Fed Governor Christopher Waller said on Tuesday that he would need to see several more months of good inflation data before he would be comfortable supporting an easing in the stance of monetary policy.

That timeline was echoed by Cleveland Fed President Loretta Mester.

Additionally, markets are also digesting UK inflation data, which did not slow as much as expected.

With this, and ahead of the release of the minutes of the Fed's April 30-May 1 monetary policy meeting expected at 2 pm ET Wednesday, which investors will scrutinize for further clarity on the central bank's thinking, the U.S. 10-Year Treasury yield US10YT=RR is pushing up to the 4.45% area as choppy rangy action persists:



This puts the yield essentially right on the rising 50-day moving average (DMA), which now resides at about 4.45%.

Still, the yield would need to push above resistance at the May 14 high at 4.534%, as well as the 61.8% Fibonacci retracement of the October-December slide at 4.5481%, to refocus on the maximum Fibonacci retracement barrier of the October-December decline in the 4.7288%-4.7561% area.

This zone capped strength in late April as the yield stalled out at 4.739%. The yield would need to end above 4.7561% to suggest a continued advance that would then likely exceed the 5.021% October 2023 peak.

The rising 200-DMA, which held on a closing basis amid last week's weakness, is now around 4.33%.

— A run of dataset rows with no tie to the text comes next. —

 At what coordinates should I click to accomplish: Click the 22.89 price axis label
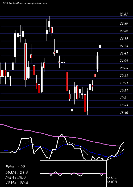pyautogui.click(x=124, y=24)
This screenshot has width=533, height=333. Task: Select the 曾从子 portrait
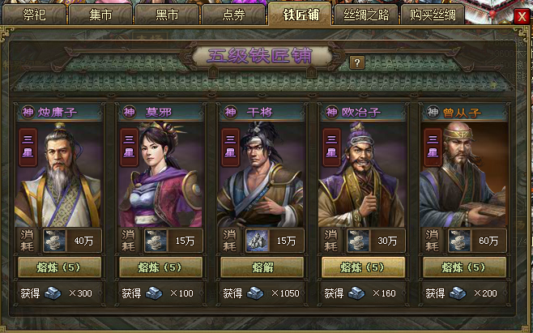pos(464,174)
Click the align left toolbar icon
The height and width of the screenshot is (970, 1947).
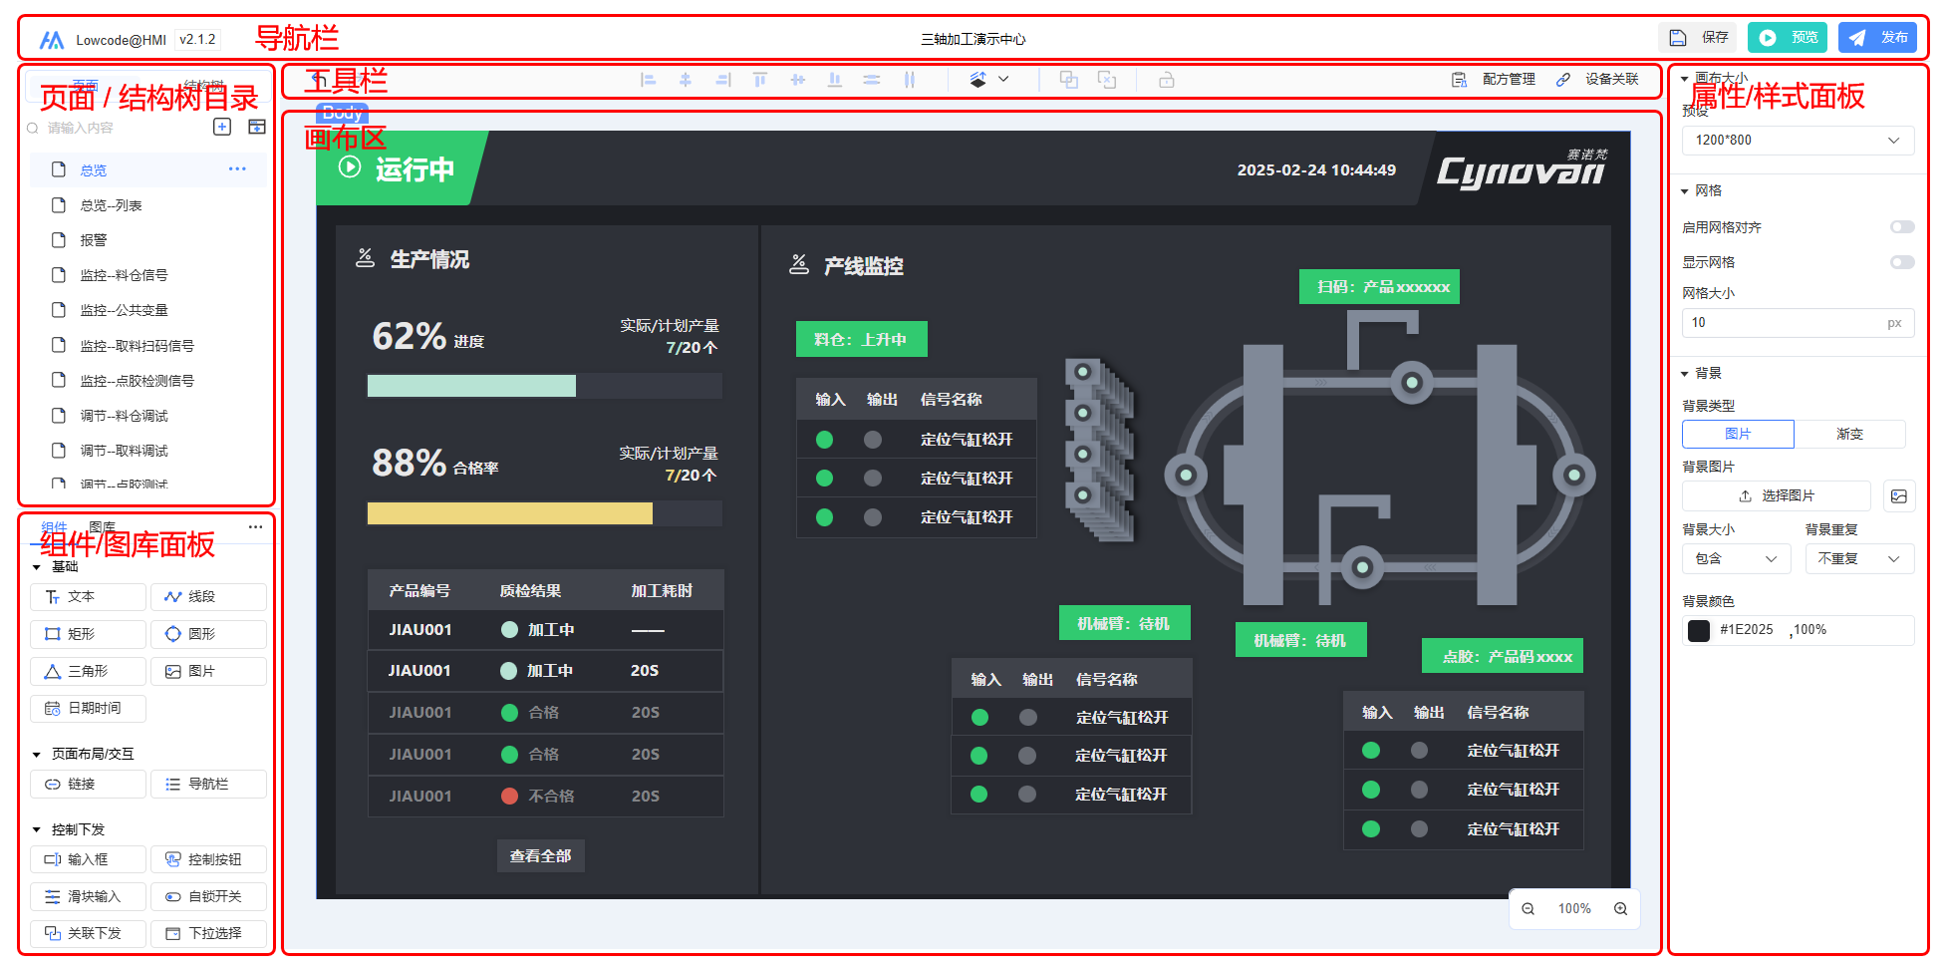coord(649,80)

Additional support is at last week's 4.313% trough as well as the rising 100-DMA, which now resides around 4.28%.

In the event the yield were to post a weekly close below the weekly Ichimoku Cloud, the lower boundary of which now resides around 4.14%, it would suggest a significant trend change.

Since closing above the Cloud on a weekly basis in early February 2021, the yield has not ended a week back below it.


(Terence Gabriel)

*****



FOR WEDNESDAY'S EARLIER LIVE MARKER POSTS:


SERVICES TO BLAME AS UK INFLATION STAYS HOT - CLICK HERE


UTILITIES: WHAT A DIFFERENCE A MONTH MAKES! - CLICK HERE


BANKS: WHEN RATE CUTS COME, SO WILL PROFIT-TAKING - CLICK HERE


WHY US YIELDS CAN GO BACK TO RECENT HIGHS... OR BEYOND - CLICK HERE


STOXX STUMBLES AS AUTOS DRAG - CLICK HERE


STOXX FUTURES FLAT AS FTSE LAGS POST-CPI - CLICK HERE


NVIDIA VIGIL ALMOST OVER - CLICK HERE








(Terence Gabriel is a Reuters market analyst. The views expressed are his own)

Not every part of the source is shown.